▶ [Given data]:
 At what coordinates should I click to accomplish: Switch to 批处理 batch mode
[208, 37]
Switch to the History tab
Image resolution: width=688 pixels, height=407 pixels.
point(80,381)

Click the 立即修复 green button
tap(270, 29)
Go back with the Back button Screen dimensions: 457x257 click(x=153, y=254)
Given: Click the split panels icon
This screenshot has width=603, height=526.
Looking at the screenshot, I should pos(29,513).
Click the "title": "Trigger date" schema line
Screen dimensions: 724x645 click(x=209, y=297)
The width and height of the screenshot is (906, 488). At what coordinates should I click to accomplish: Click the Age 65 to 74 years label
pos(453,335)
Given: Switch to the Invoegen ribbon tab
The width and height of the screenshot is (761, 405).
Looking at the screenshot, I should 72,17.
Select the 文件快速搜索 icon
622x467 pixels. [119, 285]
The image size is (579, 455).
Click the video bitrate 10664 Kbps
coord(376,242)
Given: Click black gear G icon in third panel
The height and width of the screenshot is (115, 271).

▶ [Work required]: Write out all records exactly, keeping every detail.

▶ [Exercise response]:
 At what coordinates should I click to accomplish: Switch to 批处理 batch mode
[208, 37]
Switch to the History tab
Image resolution: width=688 pixels, height=407 pixels.
point(80,381)

Click the 立即修复 green button
tap(270, 29)
Go back with the Back button Screen dimensions: 457x257 click(x=153, y=254)
Given: Click the split panels icon
This screenshot has width=603, height=526.
Looking at the screenshot, I should pos(29,513).
Click the "title": "Trigger date" schema line
Screen dimensions: 724x645 click(x=209, y=297)
The width and height of the screenshot is (906, 488). At what coordinates should I click to accomplish: Click the Age 65 to 74 years label
pos(453,335)
Given: Switch to the Invoegen ribbon tab
The width and height of the screenshot is (761, 405).
Looking at the screenshot, I should 72,17.
Select the 文件快速搜索 icon
622x467 pixels. [119, 285]
The image size is (579, 455).
Click the video bitrate 10664 Kbps
coord(376,242)
Given: Click black gear G icon in third panel
The height and width of the screenshot is (115, 271).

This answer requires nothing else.